5.EXECUTORS AND ADMINISTRATORS; PARTNERSHIP; ACCOUNTING; DlSCONTINUANCE OF ACTION.


When the manager of a defunct partnership who is named defendant in an action for an accounting of
its affairs and against whom judgment is sought for mismanagement or misappropriation of its funds
dies, the action should be discontinued, upon motion to that effect by his personal representative, and
the claim for damages should be presented to the committee on claims in the administration of his
estate. It is error to prosecute such an action to judgment over the objection of the administrator.

APPEAL from a judgment of the Court of First Instance of Manila. Imperial, J.

The facts are stated in the opinion of the court.

F. R. Feria and Romualdez Bros. for appellant.

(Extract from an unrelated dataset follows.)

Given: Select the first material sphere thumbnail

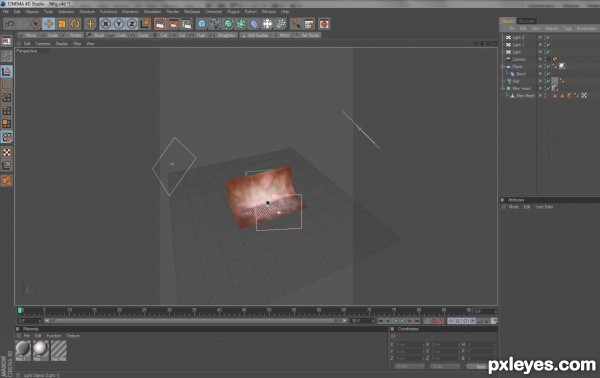Looking at the screenshot, I should click(x=23, y=350).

Quintin Llorente and Carlos C. Viana for appellee.


STREET, J.:

By the amended complaint in this action, the present plaintiff, Po YengCheo, alleged sole owner of a
business formerly conducted in the City of Manila under the style of Kwong Cheong Tay, sought to
obtain an accounting from Lim Ka Yam, as managing partner in said business and to recover from him its
properties and assets. The defendant having died during the pendency of the cause in the court below
and the death suggested of record, his administrator, one Lim Yock Tock, was required to appear and
make defense.

In a decision dated July 1, 1921, the Honorable C. A. Imperial, presiding in the court below, found that
the plaintiff was entitled to an accounting from Lim Ka Yam, the original defendant, as manager of the
business already referred to, and he accordingly required Lim Yock Tock, as administrator, to present a
liquidation of said business within a stated time. This order bore no substantial fruit, for the reason that
Lim Yock Tock personally knew nothing about the aforesaid business (which had ceased operation more
than ten years previously) and was apparently unable to find any books or documents that could shed
any real light on its transactions. However, he did submit to the court a paper written by Lim Ka Yam in
life purporting to give, with vague and uncertain details, a history of the formation of the Kwong Cheong
Tay and some account of its disruption and cessation from business in 1910. To this narrative was
appended a statement of assets and liabilities, purporting to show that after the business was
liquidated, it was actually debtor to Lim Ka Yam to the extent of several thousand pesos. Appreciating
the worthlessness of this so-called statement, and all parties apparently realizing that nothing more was
likely to be discovered by further insisting on an accounting, the court proceeded, on December 27,
1921, to render final judgment in favor of the plaintiff.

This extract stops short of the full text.